- Opening Delimiter -

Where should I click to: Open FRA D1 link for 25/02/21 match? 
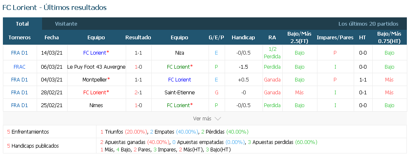(x=19, y=105)
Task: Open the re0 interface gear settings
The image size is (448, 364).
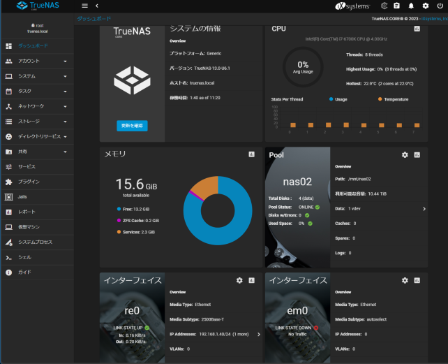Action: tap(239, 280)
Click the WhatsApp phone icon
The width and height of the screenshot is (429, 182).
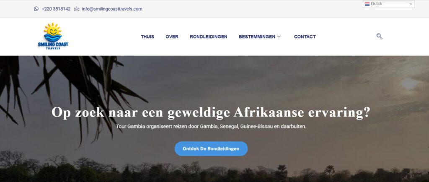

- Closing Delimiter -

** WHAT THE TASK REQUIRES **
Copy exactly, and copy only, the lines from the one bearing "Task: Open the re0 interface gear settings" through the closing line of the material, with both ends kept and pictures removed.

** THE COMPLETED TASK **
Task: Open the re0 interface gear settings
The image size is (448, 364).
Action: tap(239, 280)
Click the WhatsApp phone icon
The width and height of the screenshot is (429, 182).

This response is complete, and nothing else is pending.